Local Reirradiation of Recurrent Non-small Cell Lung Carcinoma Resulting in Long Disease-free Survival, Although in the Presence of Osteonecrosis.

High-dose reirradiation of the thorax can be offered to patients with only local disease progression of non-small-cell lung cancer (NSCLC) resulting in promising disease-free-survival. However, much is still unknown about related side-effects and occasionally an uncommon presentation can be caused by reirradiation. In this case report, we present a patient with a 3.5-year progression-free survival, although in the presence of a late, unexpected toxicity. A dosimetric analysis was performed to investigate the possibility of radiation-induced toxicity.

Dose and Volume of the Irradiated Main Bronchi and Related Side Effects in the Treatment of Central Lung Tumors With Stereotactic Radiotherapy.

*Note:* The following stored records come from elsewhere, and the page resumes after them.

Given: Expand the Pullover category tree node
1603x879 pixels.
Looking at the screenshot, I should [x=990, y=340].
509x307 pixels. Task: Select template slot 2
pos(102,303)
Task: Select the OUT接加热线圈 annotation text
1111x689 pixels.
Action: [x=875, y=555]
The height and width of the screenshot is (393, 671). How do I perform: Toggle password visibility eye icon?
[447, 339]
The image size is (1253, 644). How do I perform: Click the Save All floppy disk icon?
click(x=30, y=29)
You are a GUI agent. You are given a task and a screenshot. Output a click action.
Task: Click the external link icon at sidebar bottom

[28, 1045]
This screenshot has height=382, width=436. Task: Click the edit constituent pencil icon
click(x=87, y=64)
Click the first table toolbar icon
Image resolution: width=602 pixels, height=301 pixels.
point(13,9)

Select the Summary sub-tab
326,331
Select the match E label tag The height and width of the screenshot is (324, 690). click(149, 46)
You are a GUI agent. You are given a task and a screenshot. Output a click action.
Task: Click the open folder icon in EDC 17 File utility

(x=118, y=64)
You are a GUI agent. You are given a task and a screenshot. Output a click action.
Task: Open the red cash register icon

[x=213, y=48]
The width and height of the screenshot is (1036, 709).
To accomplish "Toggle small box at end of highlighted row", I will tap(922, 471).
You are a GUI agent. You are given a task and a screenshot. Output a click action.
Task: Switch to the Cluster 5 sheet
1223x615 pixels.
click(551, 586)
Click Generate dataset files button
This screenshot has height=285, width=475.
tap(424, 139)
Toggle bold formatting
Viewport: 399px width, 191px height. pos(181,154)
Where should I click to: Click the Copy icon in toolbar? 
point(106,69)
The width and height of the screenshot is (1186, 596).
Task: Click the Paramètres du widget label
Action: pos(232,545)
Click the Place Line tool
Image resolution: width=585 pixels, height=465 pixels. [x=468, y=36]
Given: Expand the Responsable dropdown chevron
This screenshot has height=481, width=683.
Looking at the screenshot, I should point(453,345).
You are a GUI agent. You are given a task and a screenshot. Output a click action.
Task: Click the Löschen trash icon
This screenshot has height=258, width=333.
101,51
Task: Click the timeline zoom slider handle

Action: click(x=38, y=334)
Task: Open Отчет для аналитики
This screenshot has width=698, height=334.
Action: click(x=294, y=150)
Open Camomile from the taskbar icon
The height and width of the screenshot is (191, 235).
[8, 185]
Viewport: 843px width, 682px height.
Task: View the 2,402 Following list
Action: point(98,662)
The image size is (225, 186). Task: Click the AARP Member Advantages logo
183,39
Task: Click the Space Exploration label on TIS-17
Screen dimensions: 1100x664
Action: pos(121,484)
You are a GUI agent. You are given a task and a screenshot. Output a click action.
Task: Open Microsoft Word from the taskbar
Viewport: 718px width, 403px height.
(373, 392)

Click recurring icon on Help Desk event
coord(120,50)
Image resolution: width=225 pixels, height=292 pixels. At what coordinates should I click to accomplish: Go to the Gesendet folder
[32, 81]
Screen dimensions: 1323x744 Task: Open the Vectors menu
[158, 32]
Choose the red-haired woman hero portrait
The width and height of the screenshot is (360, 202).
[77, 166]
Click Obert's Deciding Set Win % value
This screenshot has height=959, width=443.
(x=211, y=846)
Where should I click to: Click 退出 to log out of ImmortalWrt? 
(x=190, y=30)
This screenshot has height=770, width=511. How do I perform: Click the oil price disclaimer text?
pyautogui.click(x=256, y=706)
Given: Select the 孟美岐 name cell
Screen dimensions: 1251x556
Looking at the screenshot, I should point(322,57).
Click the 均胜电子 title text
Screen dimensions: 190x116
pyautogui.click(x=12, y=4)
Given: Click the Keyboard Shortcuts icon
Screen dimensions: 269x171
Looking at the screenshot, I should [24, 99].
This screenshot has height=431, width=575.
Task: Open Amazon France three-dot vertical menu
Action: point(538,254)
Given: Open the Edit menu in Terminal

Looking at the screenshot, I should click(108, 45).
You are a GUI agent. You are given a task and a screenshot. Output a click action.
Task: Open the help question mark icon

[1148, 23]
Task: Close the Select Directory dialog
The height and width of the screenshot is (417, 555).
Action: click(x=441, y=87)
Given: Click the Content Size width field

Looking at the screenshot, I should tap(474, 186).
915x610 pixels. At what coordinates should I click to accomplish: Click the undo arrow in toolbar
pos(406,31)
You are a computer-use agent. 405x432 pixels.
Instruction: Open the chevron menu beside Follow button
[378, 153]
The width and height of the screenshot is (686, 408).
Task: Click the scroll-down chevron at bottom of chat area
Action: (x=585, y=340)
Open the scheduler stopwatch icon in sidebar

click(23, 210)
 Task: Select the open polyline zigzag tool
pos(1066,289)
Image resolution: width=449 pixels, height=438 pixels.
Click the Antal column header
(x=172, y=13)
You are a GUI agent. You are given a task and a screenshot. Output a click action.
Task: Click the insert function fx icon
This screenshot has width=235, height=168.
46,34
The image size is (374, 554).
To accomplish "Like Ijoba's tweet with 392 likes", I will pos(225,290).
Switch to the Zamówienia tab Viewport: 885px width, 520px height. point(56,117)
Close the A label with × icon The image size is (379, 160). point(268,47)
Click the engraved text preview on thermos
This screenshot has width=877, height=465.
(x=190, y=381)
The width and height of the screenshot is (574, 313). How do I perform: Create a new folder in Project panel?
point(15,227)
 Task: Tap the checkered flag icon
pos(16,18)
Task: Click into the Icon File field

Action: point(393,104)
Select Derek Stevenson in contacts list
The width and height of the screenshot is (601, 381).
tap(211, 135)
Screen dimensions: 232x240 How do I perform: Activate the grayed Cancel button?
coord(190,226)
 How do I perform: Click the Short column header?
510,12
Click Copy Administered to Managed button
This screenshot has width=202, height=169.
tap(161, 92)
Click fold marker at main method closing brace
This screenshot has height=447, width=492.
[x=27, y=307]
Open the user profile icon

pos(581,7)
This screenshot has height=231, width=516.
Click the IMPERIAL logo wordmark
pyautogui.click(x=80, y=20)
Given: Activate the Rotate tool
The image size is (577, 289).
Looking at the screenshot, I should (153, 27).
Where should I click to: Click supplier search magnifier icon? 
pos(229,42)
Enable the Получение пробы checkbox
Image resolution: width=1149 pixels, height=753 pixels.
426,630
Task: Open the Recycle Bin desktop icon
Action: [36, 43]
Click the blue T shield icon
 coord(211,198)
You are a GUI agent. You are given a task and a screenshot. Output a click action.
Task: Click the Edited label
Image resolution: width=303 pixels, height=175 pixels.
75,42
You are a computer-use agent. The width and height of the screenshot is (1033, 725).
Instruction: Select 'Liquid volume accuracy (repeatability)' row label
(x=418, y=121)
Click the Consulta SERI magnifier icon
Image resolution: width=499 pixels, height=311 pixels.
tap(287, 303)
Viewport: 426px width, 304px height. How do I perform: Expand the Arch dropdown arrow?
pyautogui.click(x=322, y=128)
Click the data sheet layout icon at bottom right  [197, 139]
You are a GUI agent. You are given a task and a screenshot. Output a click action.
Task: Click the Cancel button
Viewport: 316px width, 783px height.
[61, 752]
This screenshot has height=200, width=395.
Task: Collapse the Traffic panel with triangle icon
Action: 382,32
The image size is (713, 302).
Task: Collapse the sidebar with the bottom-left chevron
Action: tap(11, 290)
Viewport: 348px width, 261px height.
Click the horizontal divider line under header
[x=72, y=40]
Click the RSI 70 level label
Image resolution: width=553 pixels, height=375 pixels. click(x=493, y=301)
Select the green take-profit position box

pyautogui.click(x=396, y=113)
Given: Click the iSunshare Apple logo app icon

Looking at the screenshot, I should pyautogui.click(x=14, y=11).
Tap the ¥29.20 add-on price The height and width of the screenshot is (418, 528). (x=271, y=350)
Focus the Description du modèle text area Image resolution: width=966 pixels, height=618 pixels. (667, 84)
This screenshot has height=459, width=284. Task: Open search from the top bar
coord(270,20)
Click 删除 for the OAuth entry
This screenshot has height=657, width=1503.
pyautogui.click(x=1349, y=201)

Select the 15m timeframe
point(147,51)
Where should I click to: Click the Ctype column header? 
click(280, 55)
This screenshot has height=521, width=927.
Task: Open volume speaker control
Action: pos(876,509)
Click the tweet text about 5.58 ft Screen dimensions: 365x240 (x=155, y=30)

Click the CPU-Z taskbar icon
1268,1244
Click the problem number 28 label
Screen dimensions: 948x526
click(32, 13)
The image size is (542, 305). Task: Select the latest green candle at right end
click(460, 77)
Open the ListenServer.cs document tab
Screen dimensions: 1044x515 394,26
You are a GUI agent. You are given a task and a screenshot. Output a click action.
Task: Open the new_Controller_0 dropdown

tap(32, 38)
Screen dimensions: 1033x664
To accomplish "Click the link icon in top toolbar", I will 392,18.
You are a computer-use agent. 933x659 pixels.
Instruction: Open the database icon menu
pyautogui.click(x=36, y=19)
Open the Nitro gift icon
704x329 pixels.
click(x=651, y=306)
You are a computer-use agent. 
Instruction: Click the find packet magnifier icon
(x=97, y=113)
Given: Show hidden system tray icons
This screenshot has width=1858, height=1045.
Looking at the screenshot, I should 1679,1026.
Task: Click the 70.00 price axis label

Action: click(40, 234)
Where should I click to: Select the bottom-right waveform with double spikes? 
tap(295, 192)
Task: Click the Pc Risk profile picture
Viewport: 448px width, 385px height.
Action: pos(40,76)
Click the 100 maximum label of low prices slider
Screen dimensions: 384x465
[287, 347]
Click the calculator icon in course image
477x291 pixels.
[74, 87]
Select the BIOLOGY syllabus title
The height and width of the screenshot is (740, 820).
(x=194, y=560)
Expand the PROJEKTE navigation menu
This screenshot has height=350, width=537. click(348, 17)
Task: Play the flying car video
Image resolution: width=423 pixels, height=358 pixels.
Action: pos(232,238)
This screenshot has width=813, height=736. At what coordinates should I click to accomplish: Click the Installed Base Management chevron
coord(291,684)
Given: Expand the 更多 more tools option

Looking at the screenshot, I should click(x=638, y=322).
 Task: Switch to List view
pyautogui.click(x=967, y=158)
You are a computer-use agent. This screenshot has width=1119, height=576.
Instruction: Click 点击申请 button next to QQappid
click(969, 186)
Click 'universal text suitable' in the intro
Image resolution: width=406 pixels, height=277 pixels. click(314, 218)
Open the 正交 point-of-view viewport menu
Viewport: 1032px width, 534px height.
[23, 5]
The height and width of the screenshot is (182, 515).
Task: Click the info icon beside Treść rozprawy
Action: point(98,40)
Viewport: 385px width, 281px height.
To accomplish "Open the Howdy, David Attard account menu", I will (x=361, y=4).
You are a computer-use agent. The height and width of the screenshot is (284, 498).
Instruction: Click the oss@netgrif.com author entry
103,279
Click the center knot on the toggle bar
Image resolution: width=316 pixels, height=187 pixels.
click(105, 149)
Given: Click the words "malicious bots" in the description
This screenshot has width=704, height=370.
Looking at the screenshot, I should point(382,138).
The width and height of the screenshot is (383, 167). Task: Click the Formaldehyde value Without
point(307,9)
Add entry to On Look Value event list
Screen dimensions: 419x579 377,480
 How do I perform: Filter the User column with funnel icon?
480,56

High radiation dose to the main bronchi can result in stenosis, occlusion or fistula formation, and death. Only 8 articles have reported side effects to the main bronchi from stereotactic body radiation therapy (SBRT), mostly with only one symptomatic complication per article. Therefore, we calculated the dose to the bronchial structures, such as trachea; mainstem bronchi; intermediate bronchus; upper-, middle-, and lower-lobe bronchus; and the segmental bronchi in 134 patients with central tumors and calculated the normal tissue complication probability (NTCP) for each of these structures, with toxicity determination based upon computed tomography imaging. No side effects were found in the trachea, and only stenosis occurred in the main bronchus and bronchus intermedius. Higher grades of side effects, such as occlusion and atelectasis, were only seen in the upper-, middle-, and lower bronchi and the segmental bronchi. When 0.5cc of a segmental bronchi was irradiated to 50Gy in 5 fractions, it was about 50% likely to be occluded radiographically. For grade 1 radiographically evident side effects, the 50% risk level for a 5-fraction Dmax was 55Gy for mid-bronchi and 65Gy for mainstem bronchi. To assure the relationship between clinical toxicity and side effects to the bronchi, further investigation is needed.